The device includes a silence gate to skip empty recordings, and OpenClaw automatically maintains your conversation memory across exchanges via cloud session keys.

Hardware

  • Raspberry Pi Zero 2 W (or Pi Zero W)
  • PiSugar WhisPlay board — 1.54" LCD (240x240), push-to-talk button, LED, speaker, microphone
  • PiSugar battery (optional) — reads and shows charge level on screen

Setup

Prerequisites

  • Raspberry Pi OS (Bookworm or later)
  • Python 3.11+
  • API keys for speech-to-text and TTS (OpenAI, Google Gemini, Zhipu GLM, or ByteDance Doubao)
  • An OpenClaw gateway running somewhere accessible on your network

Install dependencies

Important

Since this project supports rendering Chinese characters on the screen, you must install the Chinese font library (fonts-wqy-microhei) to prevent text corruption.
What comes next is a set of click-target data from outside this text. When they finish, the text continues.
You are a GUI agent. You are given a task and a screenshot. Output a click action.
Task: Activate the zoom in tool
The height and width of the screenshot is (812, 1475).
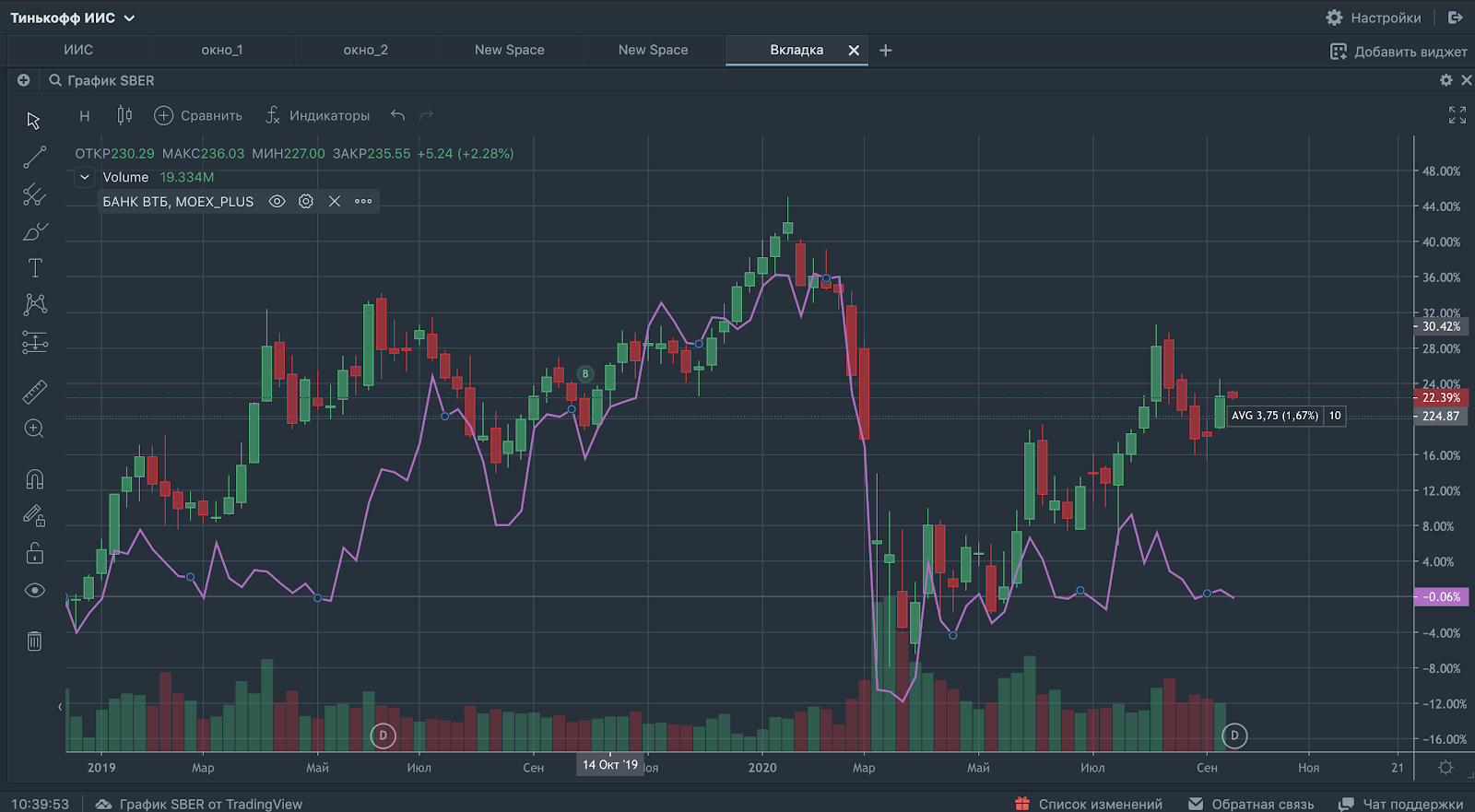pyautogui.click(x=34, y=429)
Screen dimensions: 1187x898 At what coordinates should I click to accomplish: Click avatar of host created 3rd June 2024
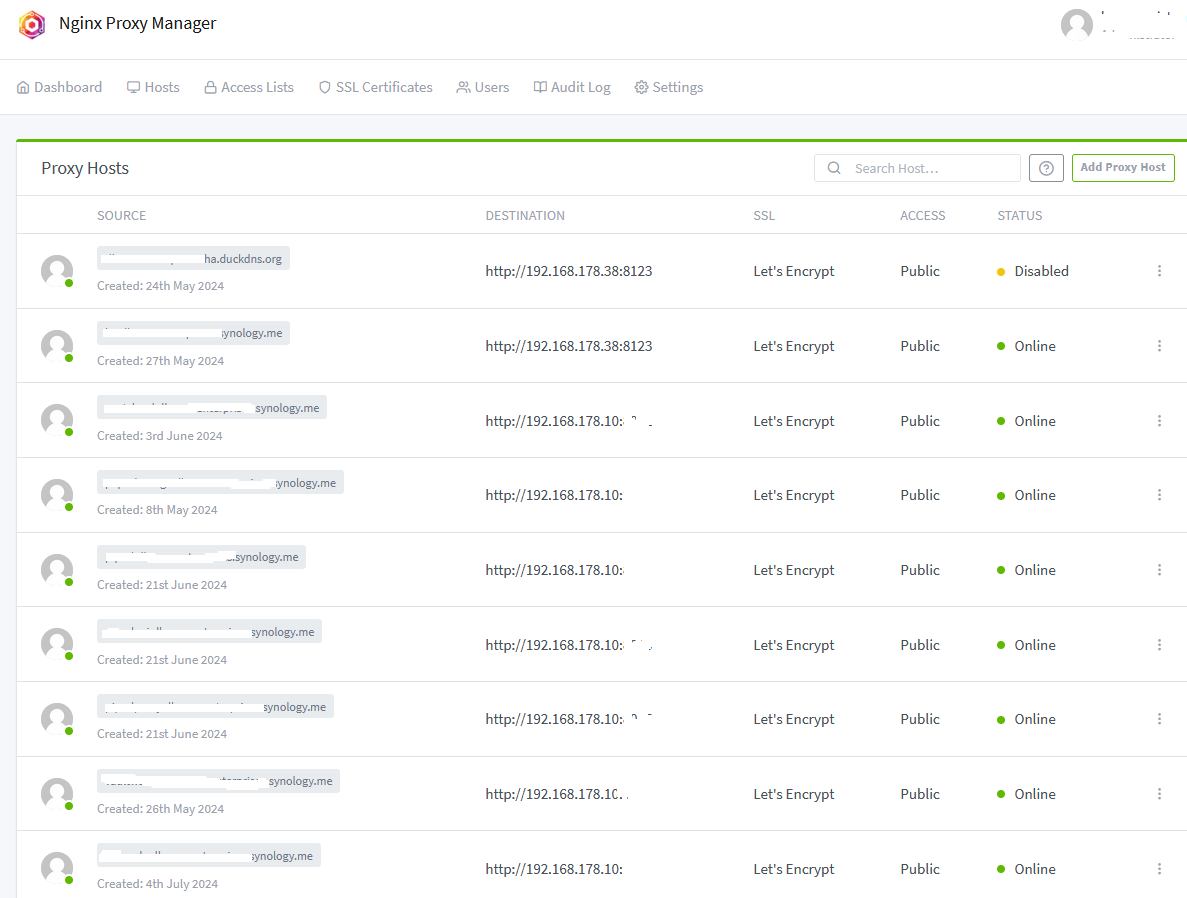pyautogui.click(x=57, y=420)
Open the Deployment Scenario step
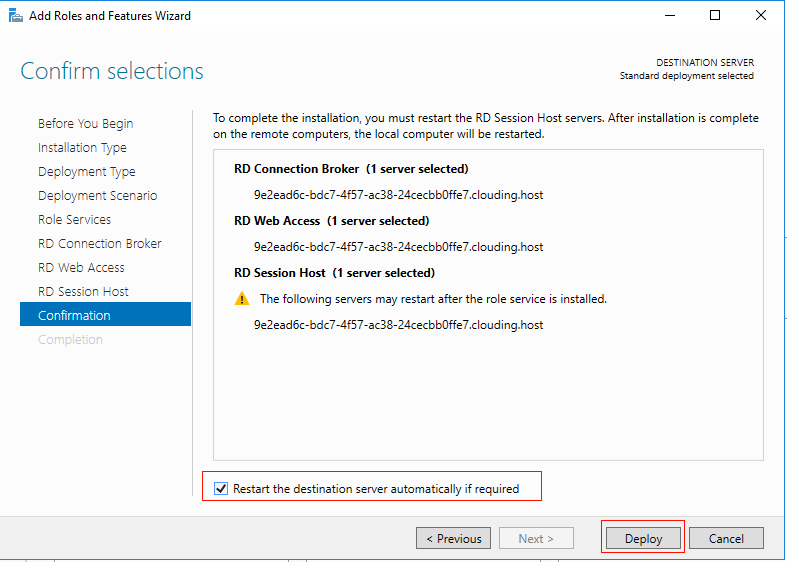Viewport: 787px width, 562px height. tap(97, 196)
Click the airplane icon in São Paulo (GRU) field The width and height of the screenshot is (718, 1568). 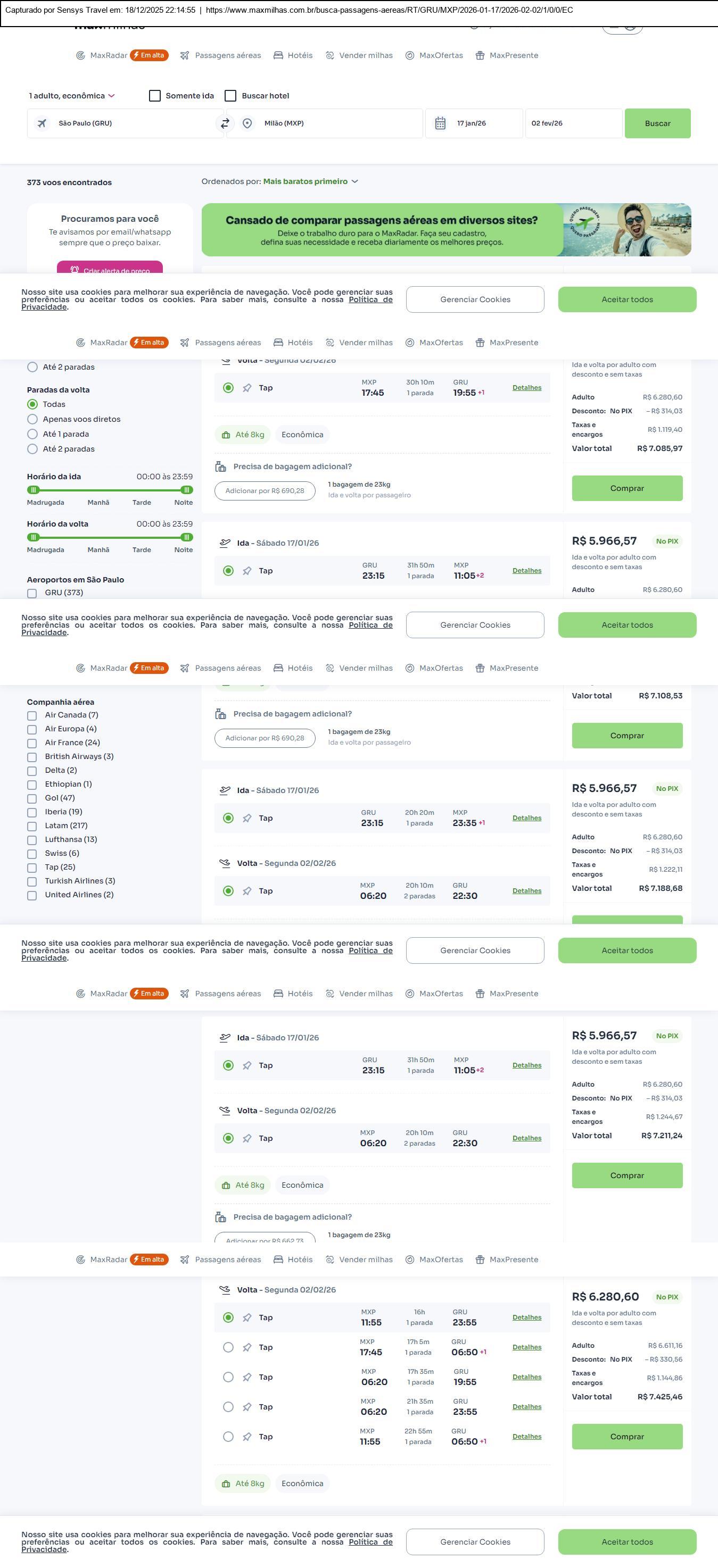pos(42,123)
sudo apt install python3-numpy python3-pil fonts-wqy-microhei
pip install requests python-dotenv

Ensure the WhisPlay hardware driver is installed and loaded properly per the PiSugar WhisPlay setup guide.

Configure

Copy the example env file and fill in your keys:

cp .env.example .env

Edit .env:

export OPENAI_API_KEY="sk-your-openai-api-key"
export AUDIO_PROVIDER="doubao" # "openai", "gemini", "glm", or "doubao"
export DISPLAY_CHARACTER="lobster" # defaults to "kirby". Options: "kirby" or "lobster"
export PI_USER="pi" # Change this if your Raspberry Pi username is different
export GLM_API_KEY="your-glm-api-key"
export DOUBAO_APPID="your-appid"
export DOUBAO_ACCESS_TOKEN="your-token"
export OPENCLAW_TOKEN="your-openclaw-gateway-token"

Run

python3 -m core.main

Or deploy as a systemd background service using the included sync.sh script.

Configuration Cheat Sheet

Advanced settings can be configured via environment variables (in .env) and defaults hardcoded in core/config.py:

Variable Default Description
AUDIO_PROVIDER openai API provider for STT & TTS (openai, gemini, glm, or doubao)
DOUBAO_APPID (required if doubao) Doubao/Volcengine AppID
DOUBAO_ACCESS_TOKEN (required if doubao) Doubao Bearer Token
DOUBAO_VOICE_TYPE bv001_streaming Doubao voice selection code
DISPLAY_CHARACTER kirby The character sprite animation pack (kirby or lobster)
OPENAI_API_KEY (required if openai) OpenAI API key
GEMINI_API_KEY (required if gemini) Gemini API key
GLM_API_KEY (required if glm) Zhipu GLM API key
OPENCLAW_TOKEN (required) Auth token for the OpenClaw gateway
OPENCLAW_BASE_URL https://... OpenClaw gateway URL
ENABLE_TTS false Speak responses aloud
LCD_BACKLIGHT 70 Backlight brightness (0–100)
SILENCE_RMS_THRESHOLD 200 Audio RMS below this is skipped

Smart TTS Preprocessing

To make the assistant's voice sound more natural, the project includes a built-in preprocessing engine optimized for Chinese:

  • Digit-to-Chinese: Automatically converts 129.80 to Chinese reading, and handles years (e.g., 2025 read as single digits).
  • Markdown Stripping: Automatically removes bold (**), italic (*), inline code (`), headers (#), and links.
  • Structural Content Recognition:
    • Table Masking: Detects Markdown tables and replaces them with a prompt ("I've summarized a table here for you to read on screen") to avoid reading gibberish.
    • List Optimization: Converts unordered lists (- ) into ordered readings ("First...", "Second...").
  • Visual-Vocal Separation: The LCD displays the original formatted Markdown text, while the TTS plays only the cleaned, natural speech.

(See .env.example for all advanced configuration options)

TO-DO List

  • Support more underlying LLM/TTS/STT API models
  • Develop more character animations and support richer emotional expressions (happy, angry, sad, etc.)

License

MIT License

This project was originally forked from pizero-openclaw. Thank you to the open-source community!